Thanks a lot for the explanation and link. I had read the original papers a long time ago, and was not aware of the more recent discussions. That said, I just read a few of the critical papers, and it seems that even Gignac and others do not dispute that the effect is observable. They just don't believe that unskilled people are inherently worse than skilled people in estimating their own skill but that all people overestimate their skill (better-than-average effect).

This is still very much compatible with my claim that unskilled people profit from being reminded (repeatedly, not just in the exam at the end of the semester) that they know less than they think. I will avoid conflating this with the Dunning-Kruger effect in the future (Thanks!).

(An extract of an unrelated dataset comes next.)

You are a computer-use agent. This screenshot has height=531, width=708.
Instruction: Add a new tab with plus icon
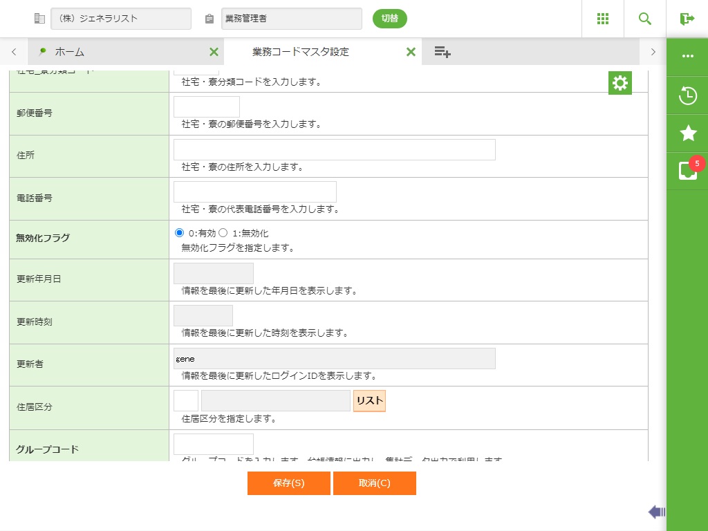443,52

An recent study found that medical students' estimate of their own intelligence gets lower right after taking an IQ test (confirming the better-than-average effect). But one week later, their self-estimated intelligence returns back to their pre-test levels. To me this suggests that students (and all others) will overestimate their abilities - and invest less time in learning - if they are not constantly given feedback.

https://www.sciencedirect.com/science/article/abs/pii/S01918...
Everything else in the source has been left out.